El Citroën 2CV no fue solo un coche. Fue una herramienta social. Un vehículo creado para mover a la Francia rural de la posguerra y convertido, con el paso de las décadas, en uno de los automóviles más reconocibles de Europa.
Ahora, más de 35 años después del final de su producción, Citroën ha confirmado oficialmente su regreso como coche eléctrico.
Vuelve el Citroën 2 CV. Eléctrico, asequible y urbano pic.twitter.com/NAZXqCm7aQ
— HíbridosyEléctricos (@hyecom) June 3, 2026
Espíritu, icono y eléctrico
La marca francesa quiere recuperar el espíritu original del “dos caballos”, pero adaptado a la nueva movilidad urbana y a las exigencias actuales del mercado europeo del vehículo eléctrico. El proyecto forma parte del plan estratégico “FaSTLAne 2030” de Stellantis.
El Citroën 2CV original nació en 1948 con una misión clara: ofrecer un coche barato, sencillo y práctico para millones de personas.
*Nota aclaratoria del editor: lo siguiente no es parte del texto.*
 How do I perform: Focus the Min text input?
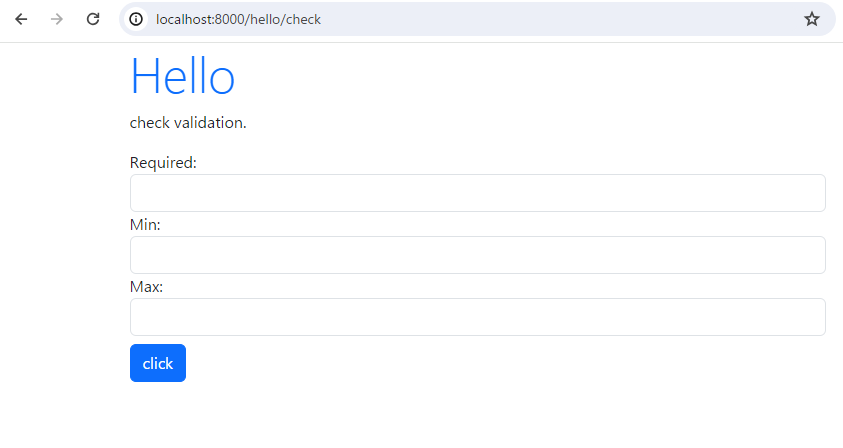pos(477,255)
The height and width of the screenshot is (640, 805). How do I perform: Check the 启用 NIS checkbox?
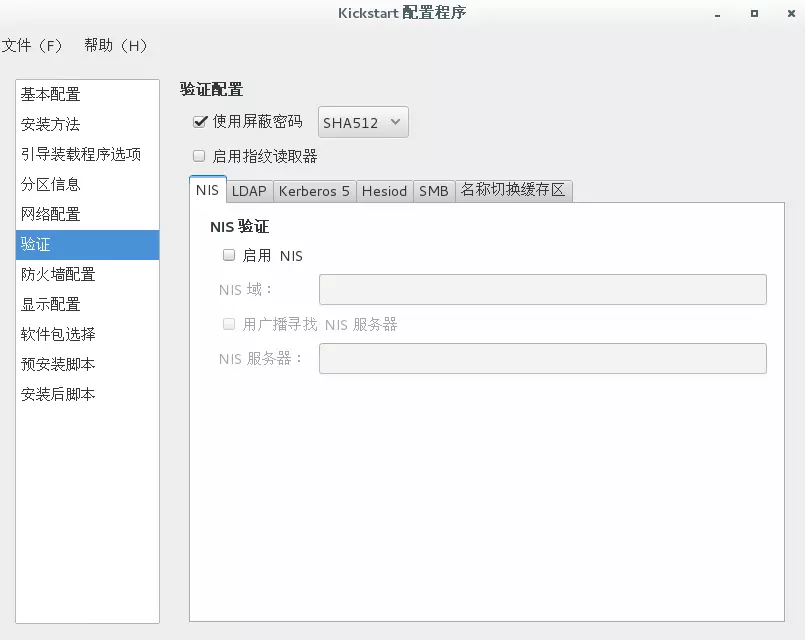229,256
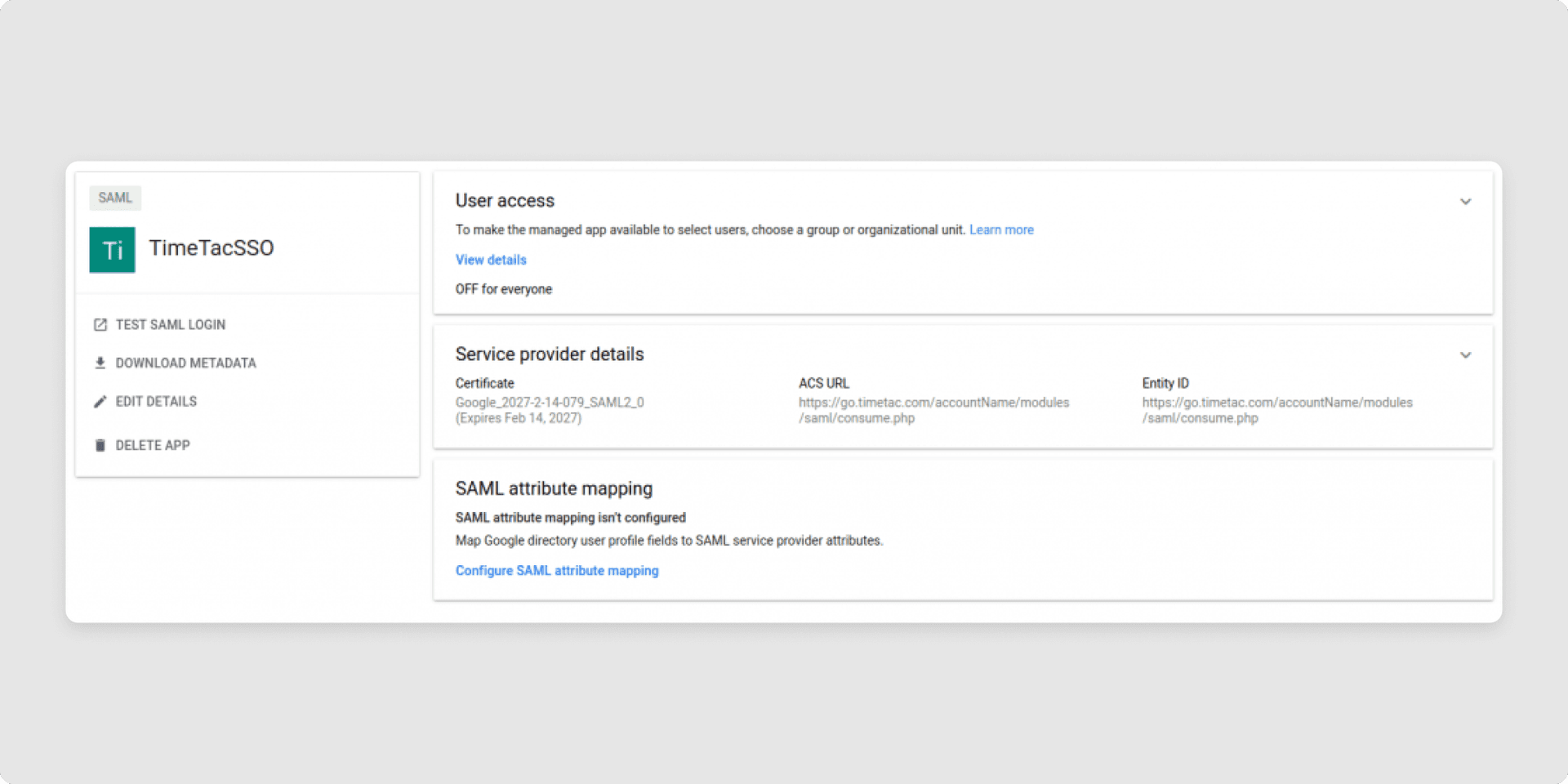
Task: Expand the Service provider details chevron
Action: [1465, 355]
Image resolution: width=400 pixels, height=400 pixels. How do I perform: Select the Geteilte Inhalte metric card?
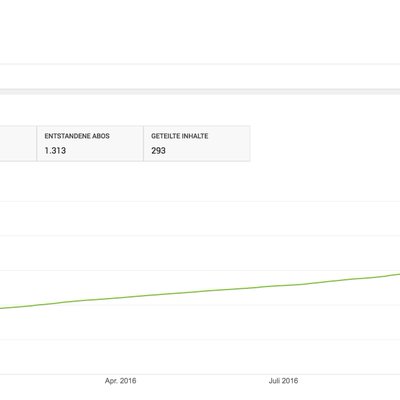tap(197, 143)
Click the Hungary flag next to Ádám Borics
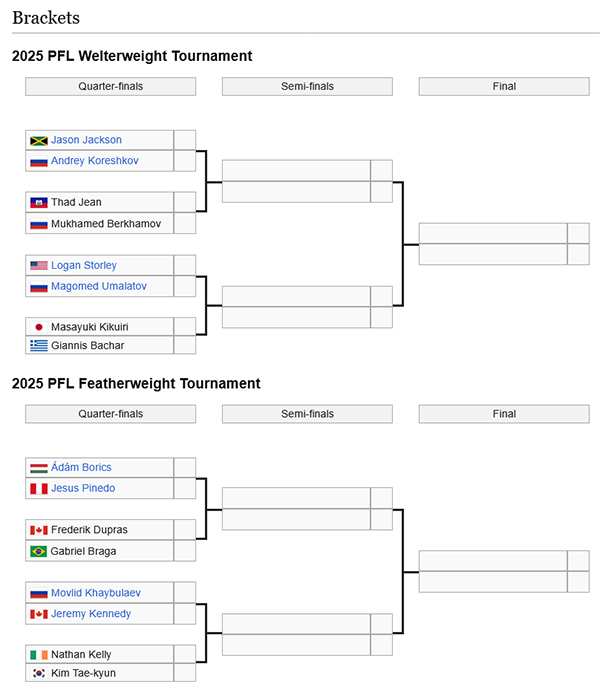This screenshot has height=687, width=600. click(x=39, y=468)
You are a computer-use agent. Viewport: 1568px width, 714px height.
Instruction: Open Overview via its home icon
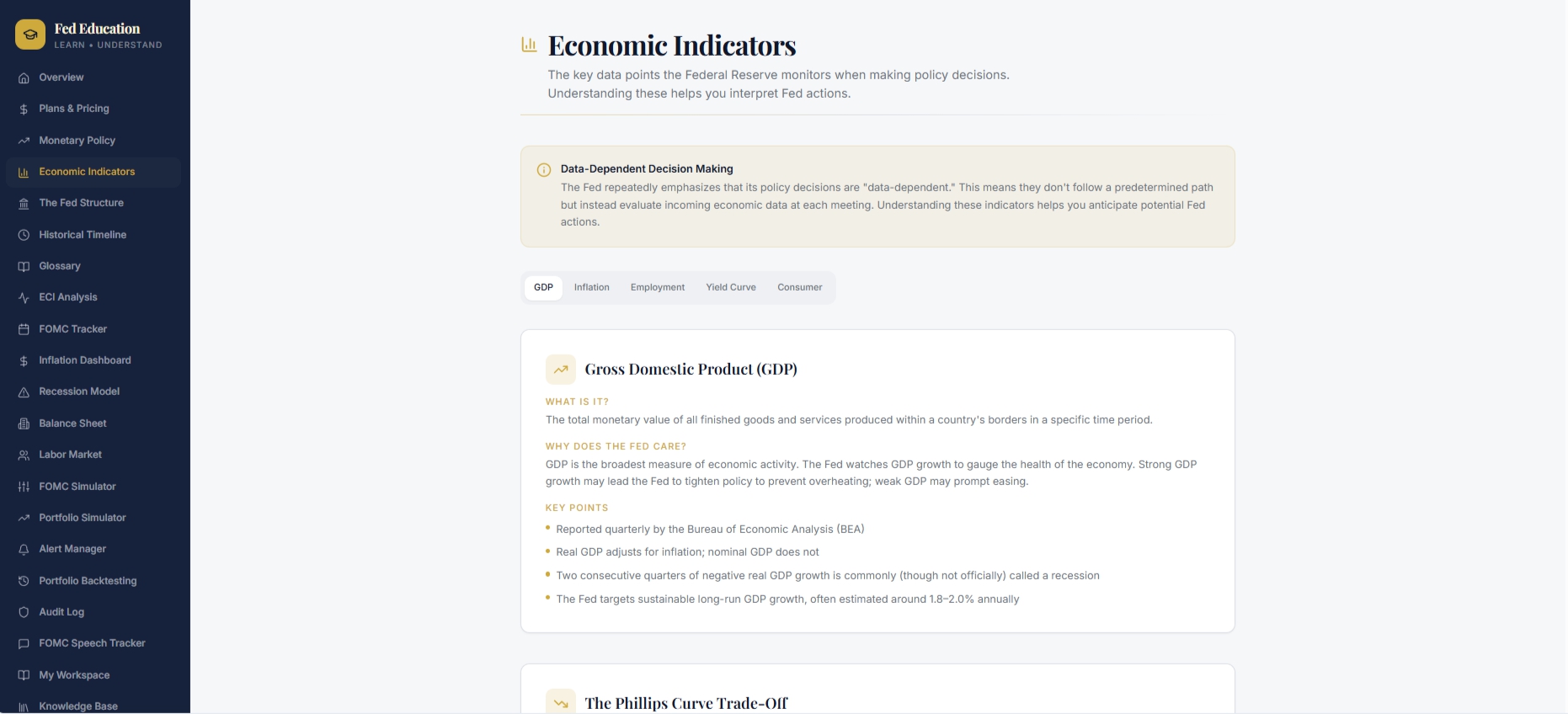[x=24, y=77]
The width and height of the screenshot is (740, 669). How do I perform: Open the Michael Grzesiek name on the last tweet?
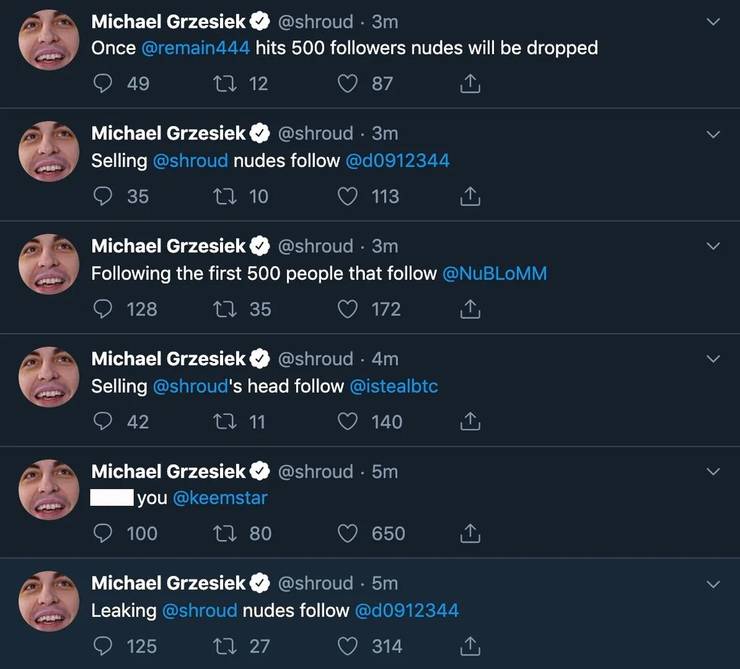click(168, 583)
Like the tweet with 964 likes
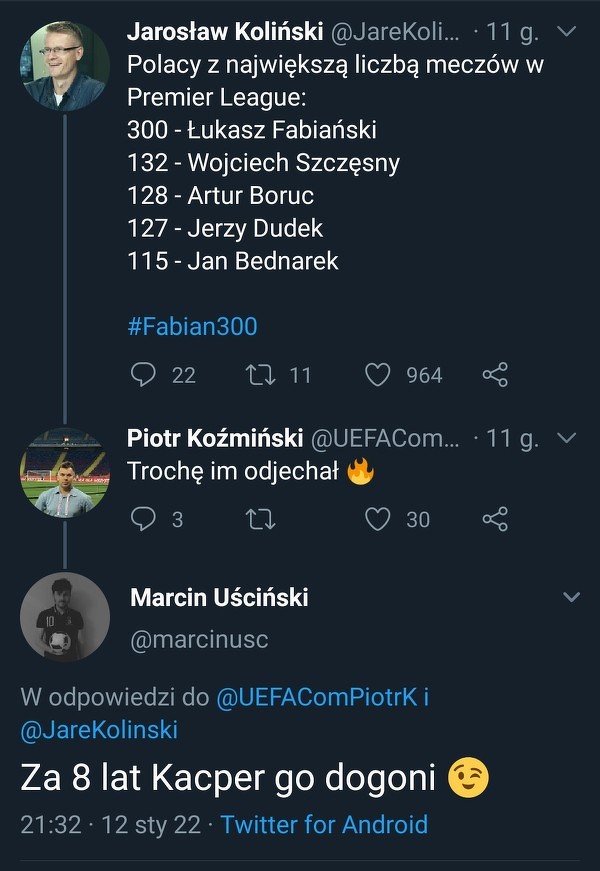Image resolution: width=600 pixels, height=871 pixels. 377,375
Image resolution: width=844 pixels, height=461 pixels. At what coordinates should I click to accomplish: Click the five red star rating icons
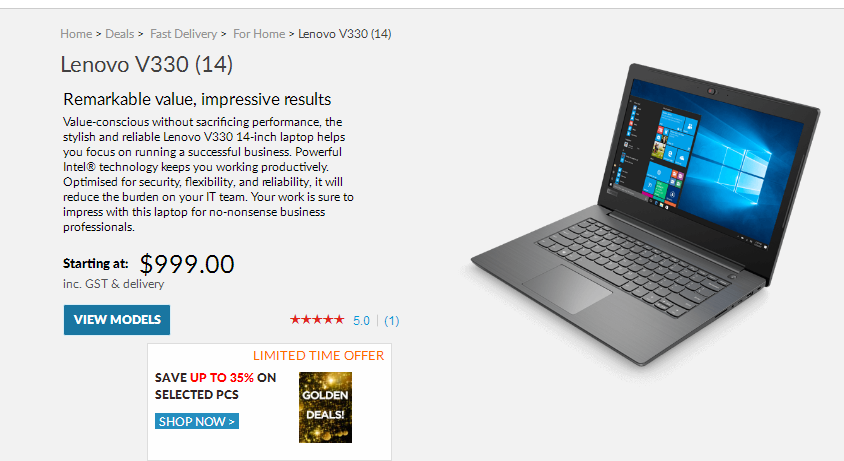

Su diseño minimalista, su suspensión extremadamente blanda y su bajo consumo lo transformaron rápidamente en un símbolo popular. Citroën llegó a fabricar más de 5 millones de unidades hasta el final de su producción en 1990.
La filosofía era radicalmente simple. El coche debía ser capaz de transportar a cuatro personas y una cesta de huevos por caminos rurales sin romperlos. Pesaba alrededor de 600 kilos y priorizaba la funcionalidad sobre cualquier lujo.
Ese mismo concepto es el que Citroën quiere recuperar ahora en plena transición eléctrica europea. Según la compañía, el nuevo 2CV no será una reedición nostálgica, sino una reinterpretación moderna centrada en la accesibilidad, la ligereza y la movilidad asequible. Xavier Chardon, director general de Citroën, lo definió como un coche “eléctrico, esencial y asequible”.
Por el momento, la marca apenas ha mostrado un adelanto visual del modelo, pero sí ha confirmado varios aspectos clave. Será un pequeño coche eléctrico urbano, pensado para crear una nueva categoría de vehículos eléctricos económicos en Europa. También se espera que tenga un tamaño inferior a los cuatro metros y un precio especialmente competitivo dentro del mercado.
Diversas informaciones del sector apuntan a que el objetivo sería situarlo por debajo de los 15.000 €, una cifra especialmente agresiva para un coche eléctrico fabricado en Europa.

El movimiento responde además a un cambio claro en la industria. Las marcas europeas buscan recuperar terreno frente a los fabricantes chinos apostando por eléctricos pequeños, baratos y con fuerte identidad histórica. El éxito comercial del Renault 5 eléctrico ha demostrado que existe demanda para este tipo de modelos retro reinterpretados.
Citroën quiere diferenciarse evitando convertir el nuevo 2CV en un producto premium o excesivamente tecnológico. La idea sigue siendo la misma que hace casi 80 años: movilidad simple para la mayoría.
La marca francesa presentará más detalles del proyecto durante el Salón del Automóvil de París de octubre de 2026. Todo apunta a que el futuro 2CV eléctrico se situará entre el Citroën Ami y el ë-C3 dentro de la gama eléctrica de la compañía.